Naked City

Hometown Zeroes

The Austin American-Statesman, which otherwise treats UT faculty and administrators with kid gloves, took yet another cheap shot at journalism professor Robert Jensen on Sunday. In the Insight section under the heading, "The cost of free speech," the paper quoted a Wall Street Journal op-ed piece by the New Republic's Gregg Easterbrook, who wrote, "Mr. Jensen's right to his expression -- clearly political and protected -- is absolute. But there exists no right to exemption from the reaction to what is said." The Statesman editors took the opportunity to stick in their own boot, characterizing Jensen's views thusly: "Jensen, who calls the United States a terrorist nation, asserts that American policy in Afghanistan is a 'war of lies.'" (Actually, that was the editors using Easterbrook's words as their own.)
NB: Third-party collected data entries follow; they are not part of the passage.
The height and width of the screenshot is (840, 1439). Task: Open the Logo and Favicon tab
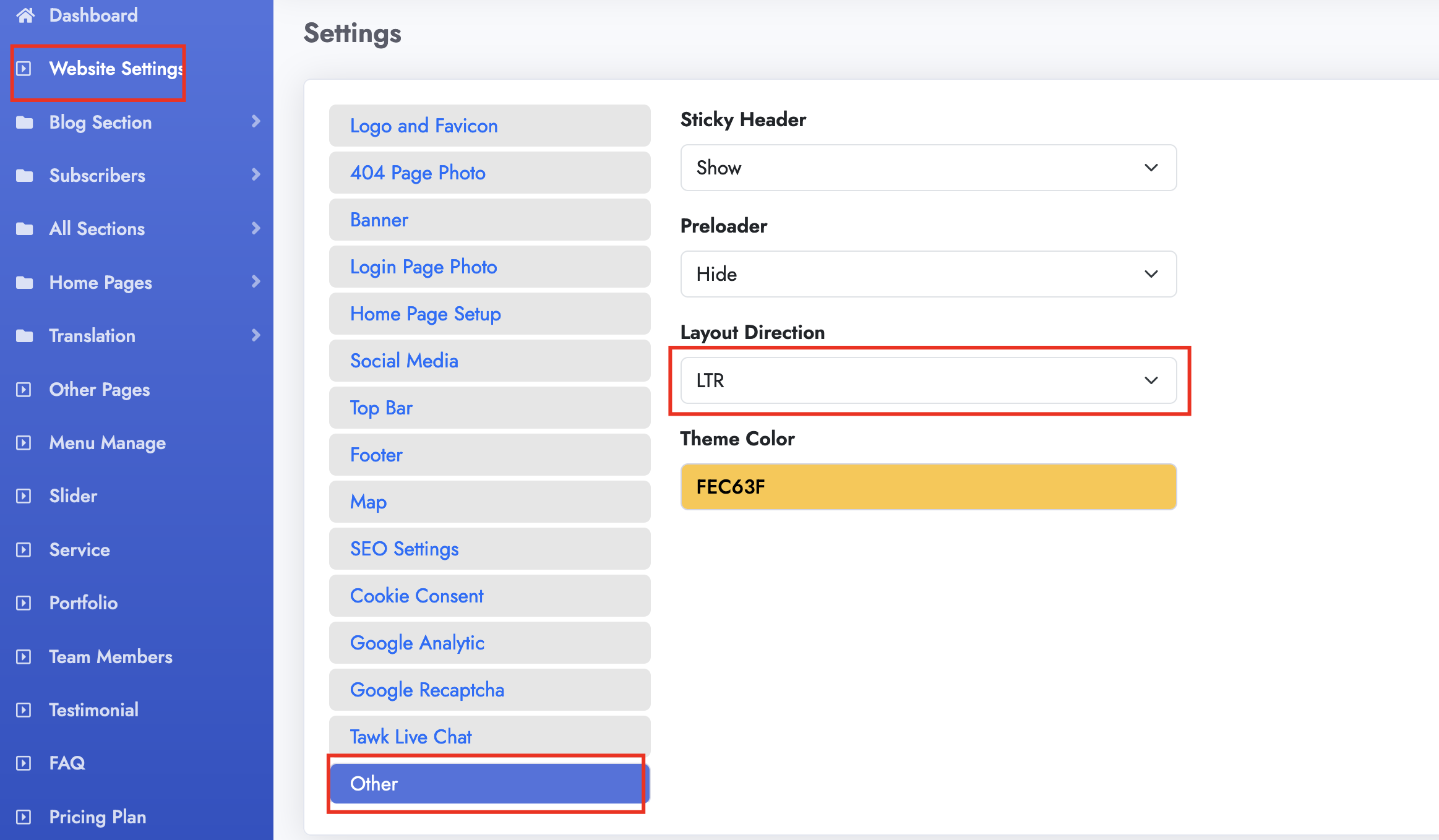point(489,126)
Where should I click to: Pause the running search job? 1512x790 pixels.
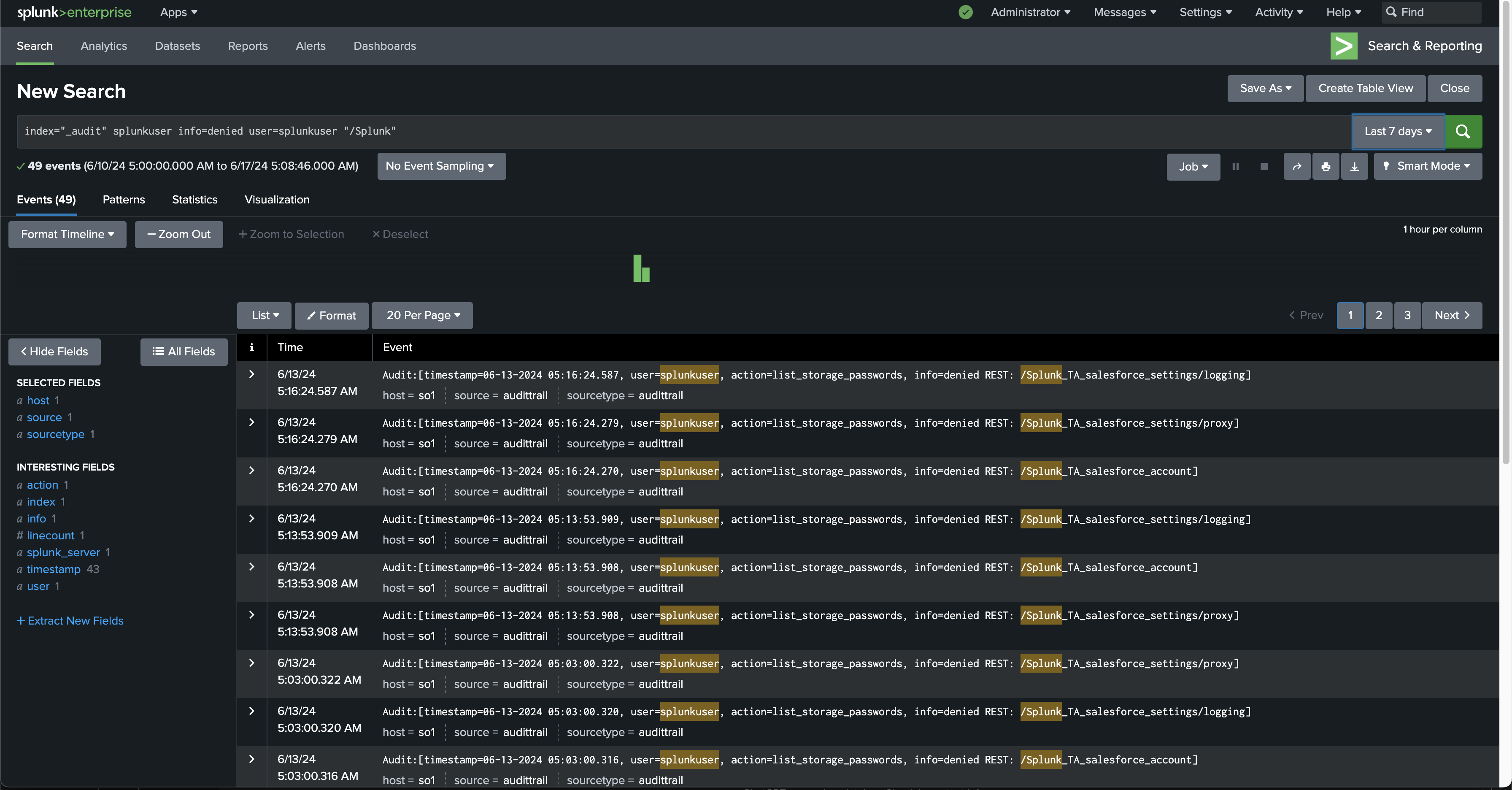(x=1236, y=167)
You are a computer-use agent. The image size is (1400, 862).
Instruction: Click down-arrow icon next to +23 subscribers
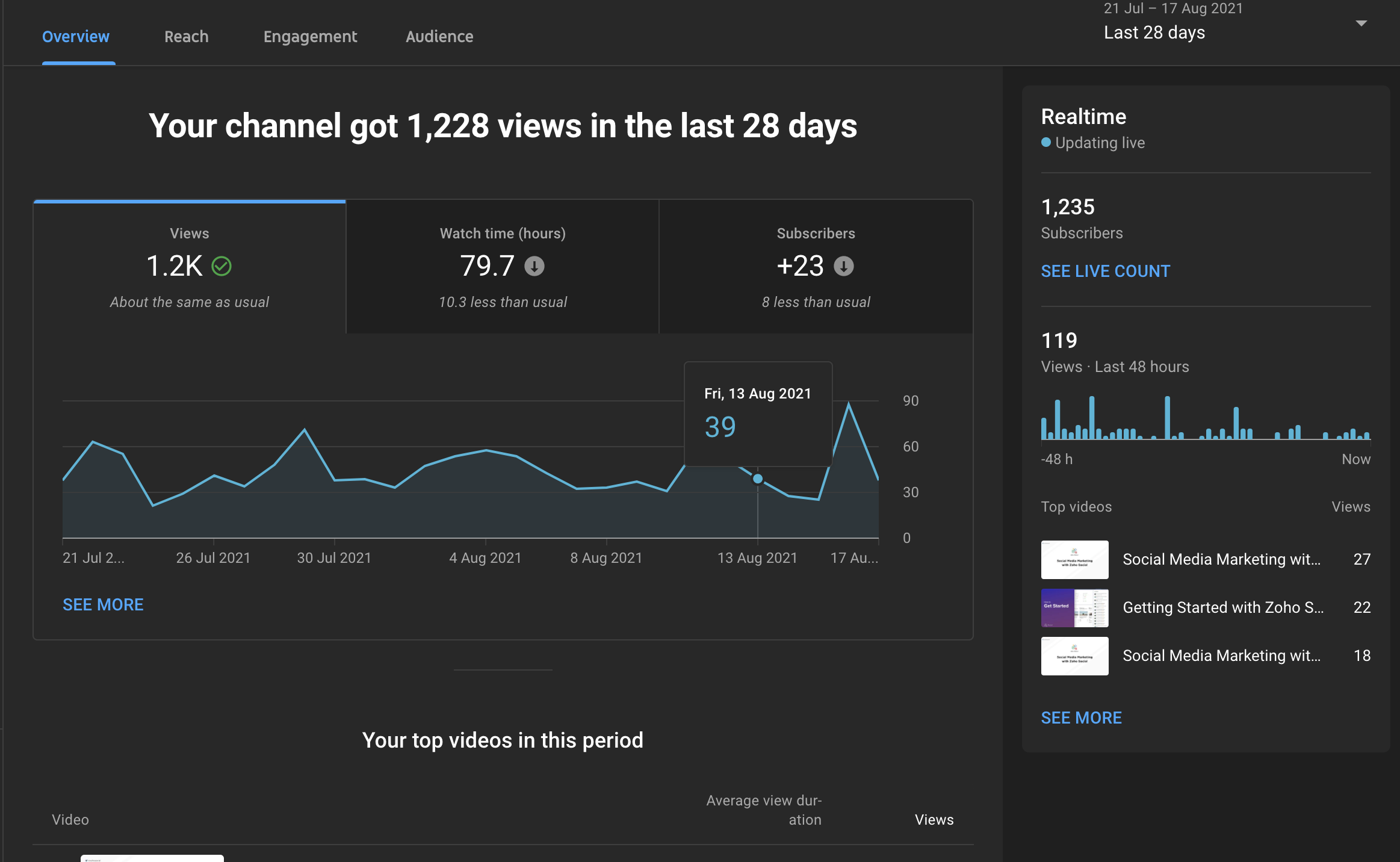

Jensen is of course not alone in his assessment of U.S. policy, although to read the Statesman -- which even as a monopoly daily virtually never risks the "costs of free speech" -- you'd hardly be able to tell. Easterbrook most often confines himself to the pages of The New Republic, where he specializes in reassuring the neo-conservative intelligentsia that they needn't worry about environmental problems (such as they are) because the free market will make them disappear. In his WSJ piece, Easterbrook first caricatures Jensen's views as knee-jerk anti-Americanism, and then denounces these anti-war views as akin to speeches by murderous racists. "No one expects the KKK to speak without a price," writes Easterbrook. "Its price is ostracism. Why should repugnant speech on foreign policy or terrorism be any different?"

That is what passes for non-repugnant political commentary in the Wall Street Journal, earning the imprimatur of the hometown daily. Only a week before, editor Rich Oppel complained that Lloyd Doggett is rhetorically too rude to Republicans. Physician, heal thyself.